2006年10月1日(日)「しんぶん赤旗」
イスラエルのレバノン空爆
癒えぬ傷「今も夢かと…」
子・親族18人失った夫婦
イスラエル軍の三十四日間に及ぶレバノン空爆で、家族や親せきなどを失った人々は、今でも心に傷を残し、癒やされることのない日々を送っています。(ベイルート=松本眞志 写真も)
空爆が集中したベイルート南部のアルシヤ地区は、街の中心からはずれ、地図でみてもその通りの名前の多くが記載されていません。観光客もほとんど訪れることはありません。イスラム教シーア派の教徒が多いこの地域で十八人の親族を失った被害者の家を訪ねました。
声をつまらせ
ベイルート国際空港で勤務するアリ・ロミティさん(50)と妻のオムさん(45)は、イスラエル軍の空爆で亡くなった、長男のモハメドさん(21)、長女のファティマさん(17)、次女のマナルさん(14)の写真を見せてくれました。ロミティさんは「写真はないが、私の母親、兄弟すべて、親せきの大勢が亡くなった」といいます。
二人は喪に服するために黒い衣服を身に着け、見慣れぬ日本人記者を温かく迎えてくれました。しかし、暗く沈んだ表情は取材中消えることはなく、話し中、何度も声をつまらせました。
八月七日午後七時五十分ころ、ロミティさんは建物の二階の部屋で、アザーン(スピーカーで流されるイスラム教の礼拝の呼びかけ)が聞こえるのを待っていました。当時、ひとつの建物に大勢の親族といっしょに暮らしていたのです。
「そのとき突然、子どもたちが走りこんできた。それと同時に、イスラエル軍機が現れて二発のロケット弾を建物に撃ち込んだ」
建物はあっという間に破壊され、ロミティさんとオムさんはがれきの下敷きとなりました。叫び声があがり、子どもたちの助けを求める声が聞こえましたが二人は身動きがとれません。
人々が駆け寄り、ロミティさんとオムさんを助け出し、病院に連れて行きました。オムさんは肋骨(ろっこつ)を三本折るなどの重傷を負いました。
娘のマナルさんとファティマさんも重傷を負い、病院で手術を受けましたがまもなく死亡。息子のフシン君は全身にやけどを負い、片方の腕を骨折しました。
ロミティさんとオムさんは、一瞬にして、家族と親族十八人を失いました。そのなかには妊娠中の女性や四歳の子どもも含まれていました。オムさんは「子どもを三人も失ったことがいまでも信じられない。
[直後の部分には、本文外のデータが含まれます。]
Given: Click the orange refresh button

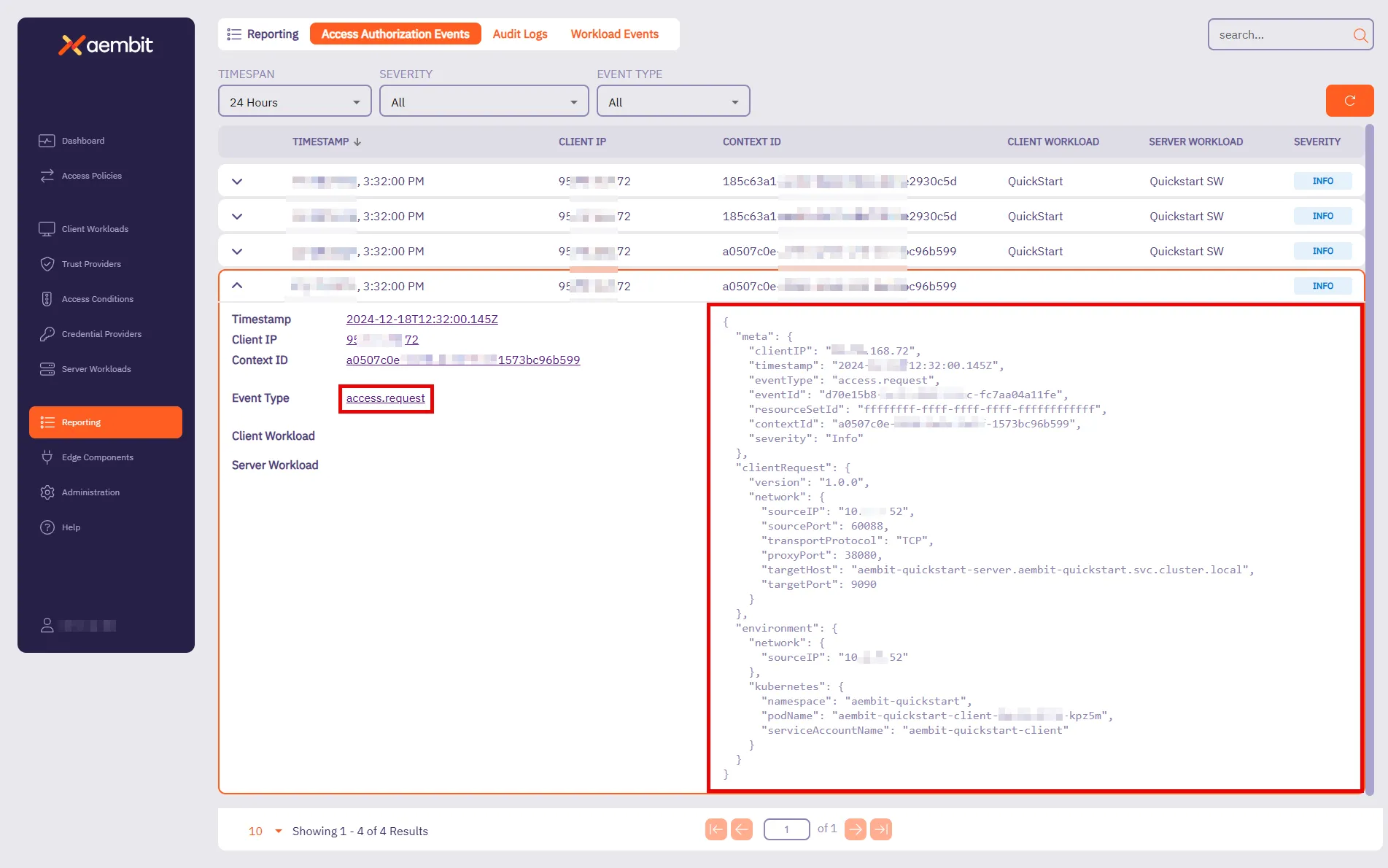Looking at the screenshot, I should [1349, 101].
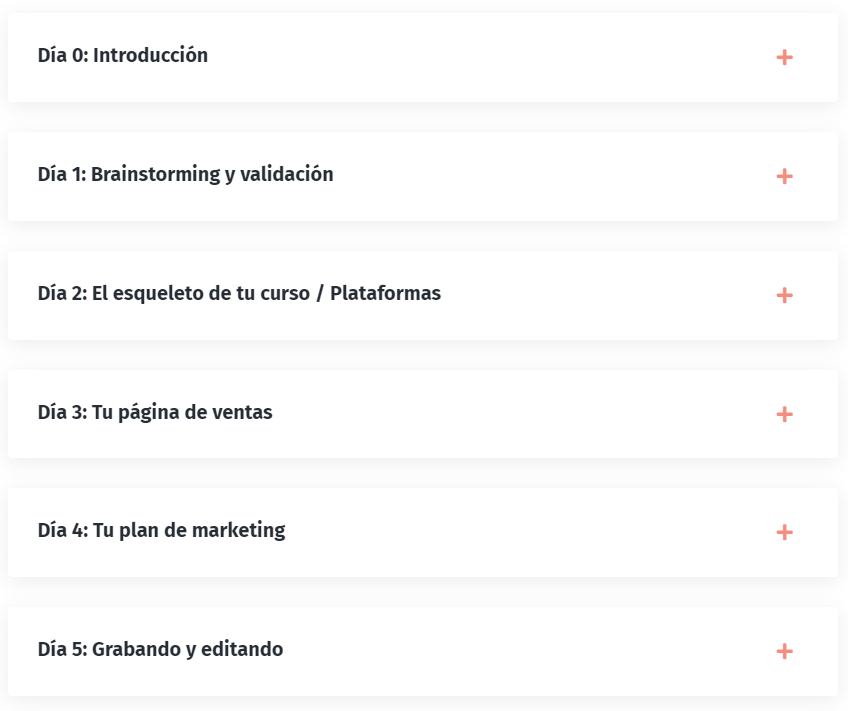Click the plus icon for Día 0: Introducción
The height and width of the screenshot is (711, 848).
(784, 57)
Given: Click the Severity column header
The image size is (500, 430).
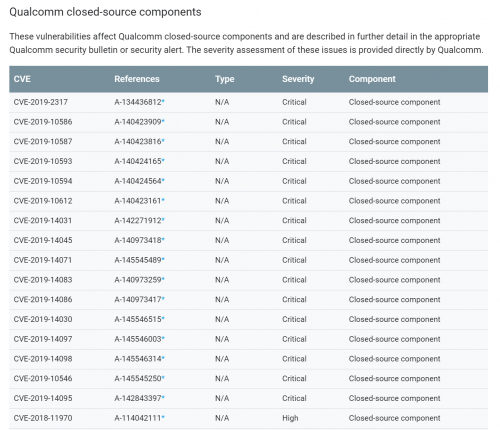Looking at the screenshot, I should [298, 79].
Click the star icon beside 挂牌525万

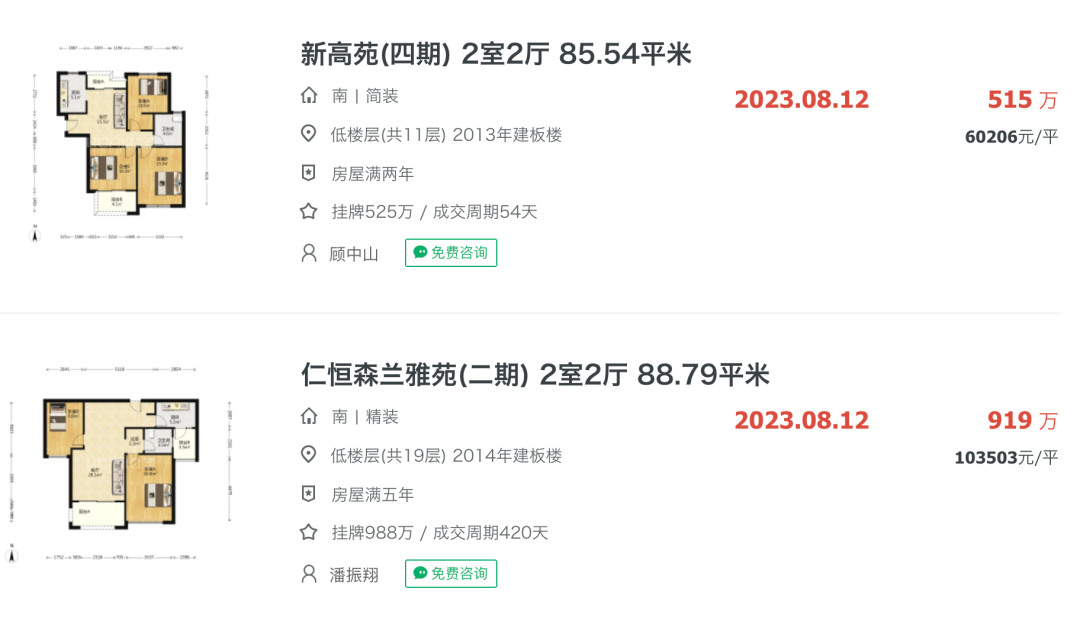point(309,211)
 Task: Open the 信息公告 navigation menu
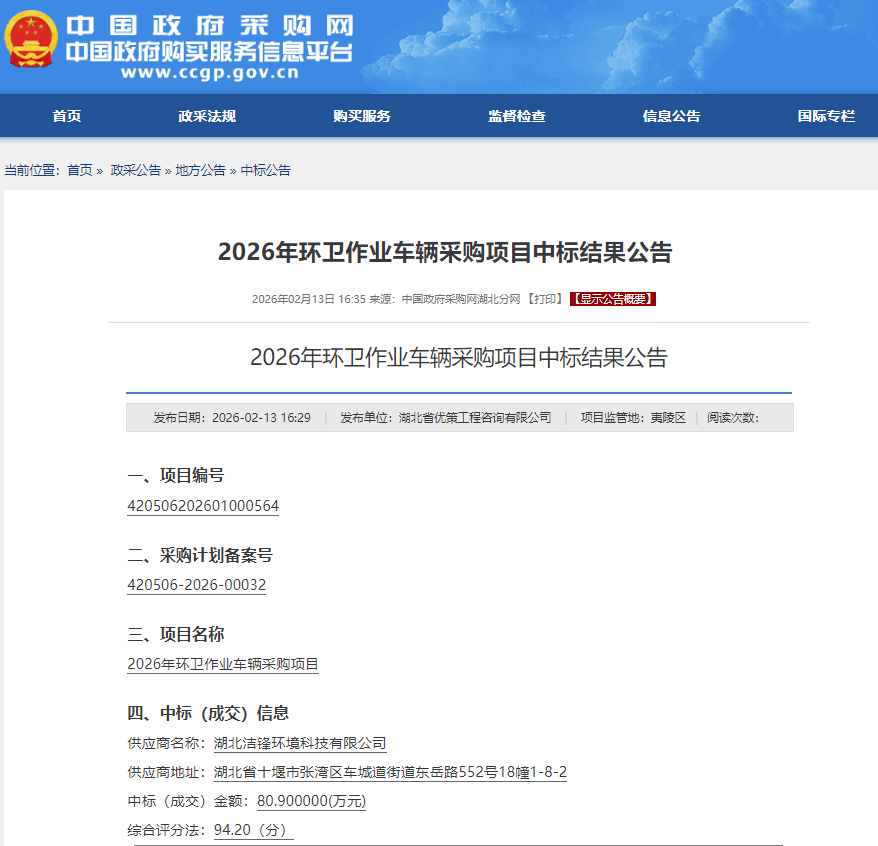pos(671,116)
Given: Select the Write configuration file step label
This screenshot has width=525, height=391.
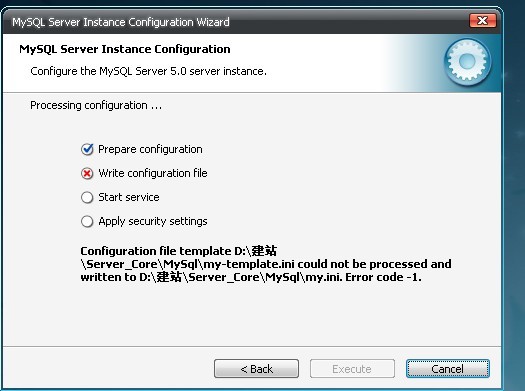Looking at the screenshot, I should click(x=153, y=173).
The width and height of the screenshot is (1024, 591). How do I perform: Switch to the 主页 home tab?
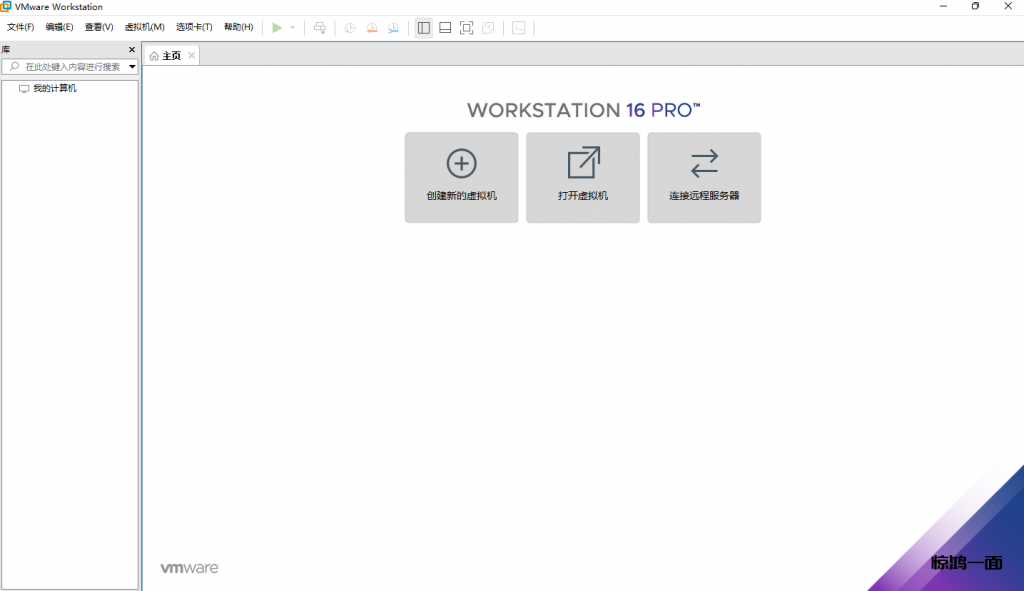(166, 56)
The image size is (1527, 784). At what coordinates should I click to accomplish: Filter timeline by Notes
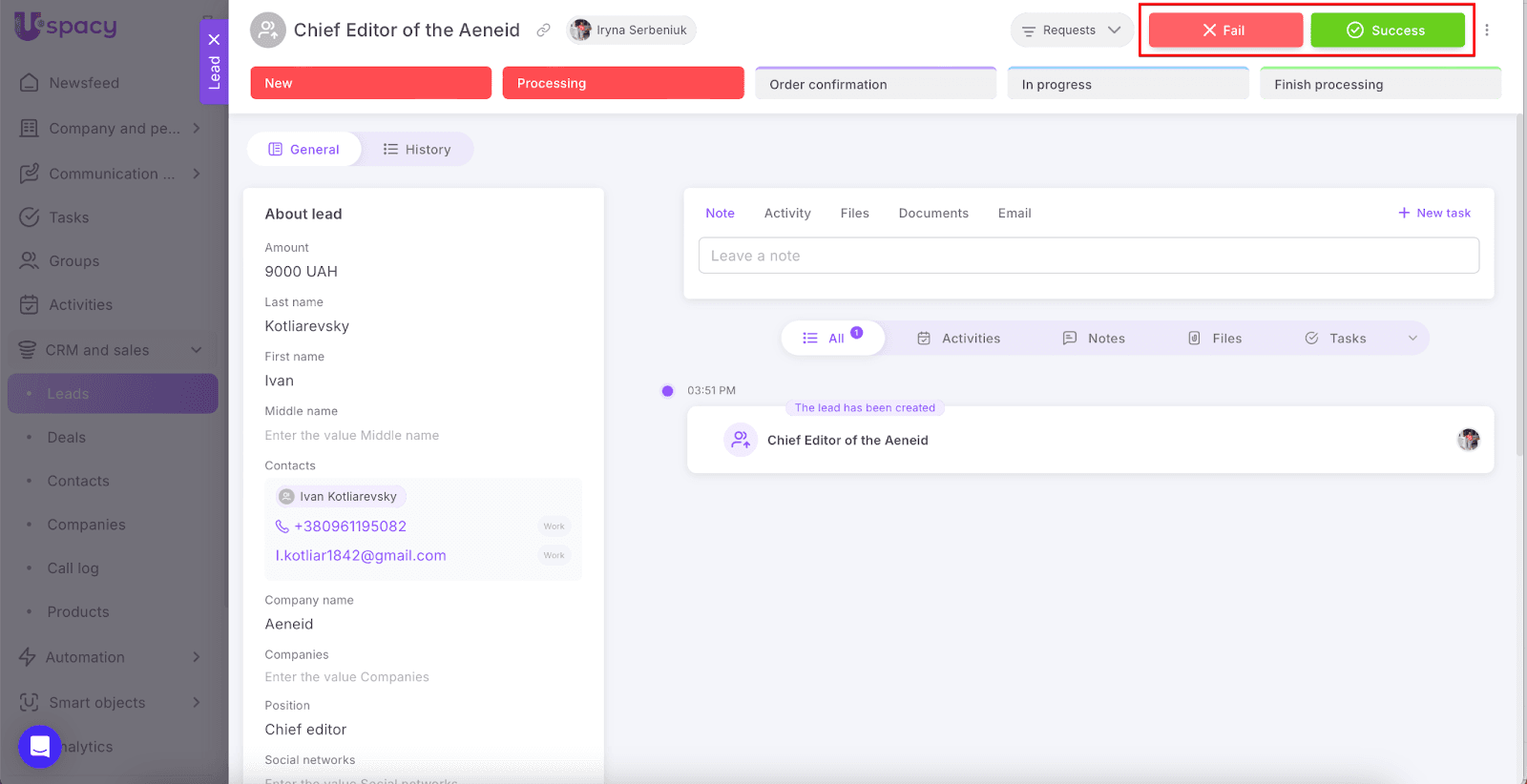(x=1094, y=339)
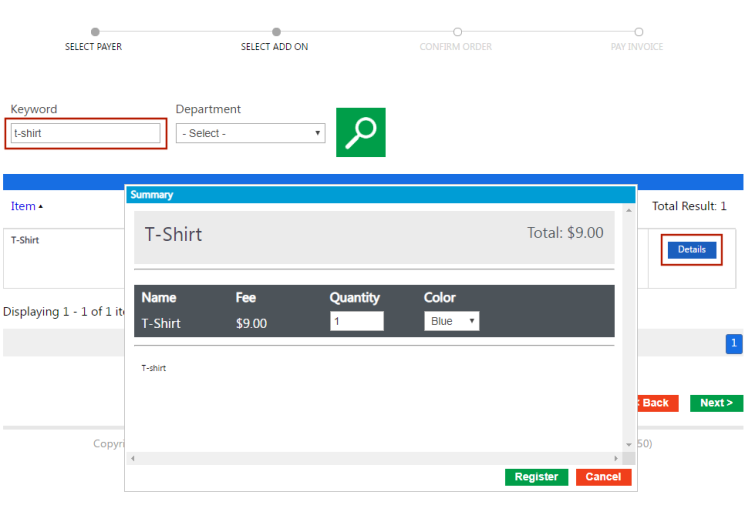Open the Department dropdown
This screenshot has height=505, width=745.
(x=250, y=133)
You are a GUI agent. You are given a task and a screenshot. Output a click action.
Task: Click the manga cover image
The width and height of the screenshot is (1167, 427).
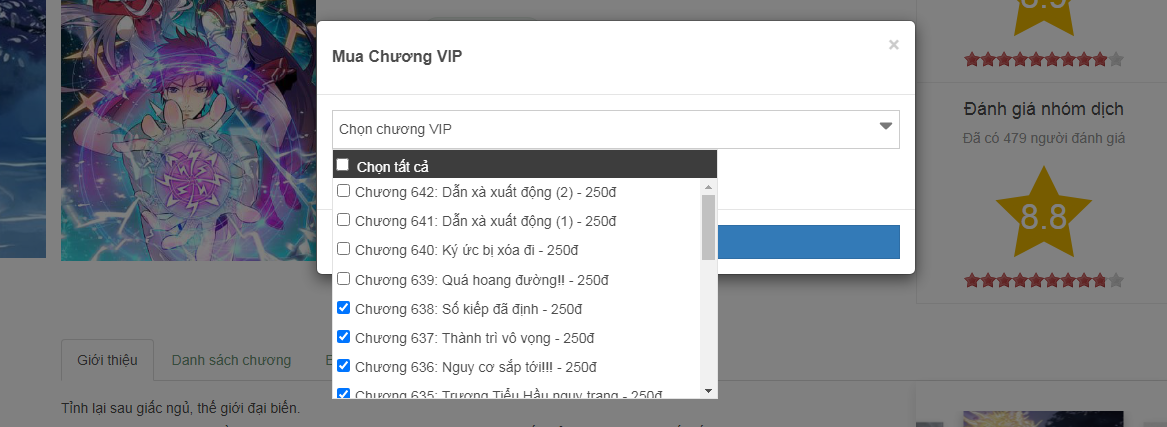(180, 130)
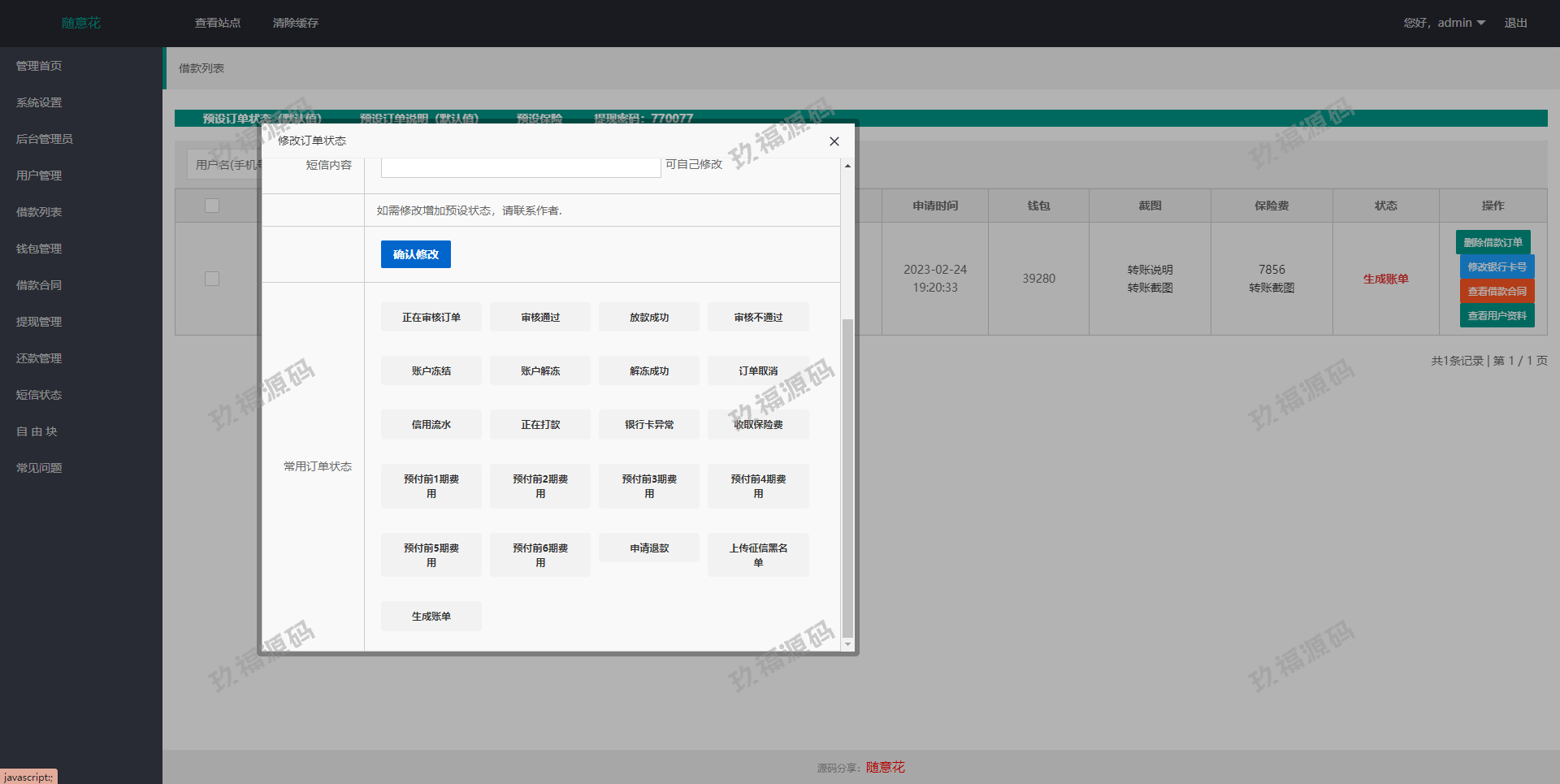Click 查看站点 in top navigation
This screenshot has height=784, width=1560.
click(x=218, y=23)
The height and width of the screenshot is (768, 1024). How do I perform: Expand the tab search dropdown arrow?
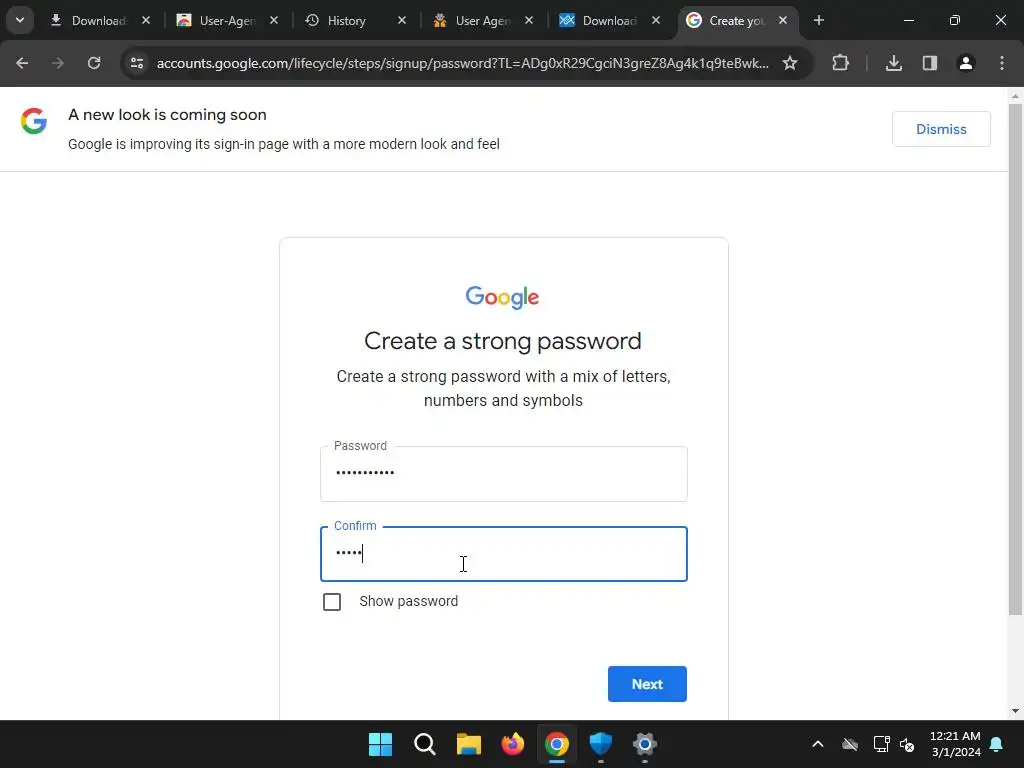pos(20,20)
これは夢だと思うことがある」と目をおさえます。
ロミティさんは「子どもたちが一瞬にしていなくなった。私たちがイスラエルや米国に何をしたというのか?」と問います。
補償ないまま
ロミティさんなどの戦争被害者に対して、政府からの補償はまったくないといいます。新しい家(貸し家)も知人らの助けでやっとのことで見つけ出しました。「住む家を探し出したが、今後、どうしたらいいのかわからない。政府には、家族や家を失った私たちの苦しみ、痛みを知ってほしい、そして助けてほしい」とロミティさんは切実に語ります。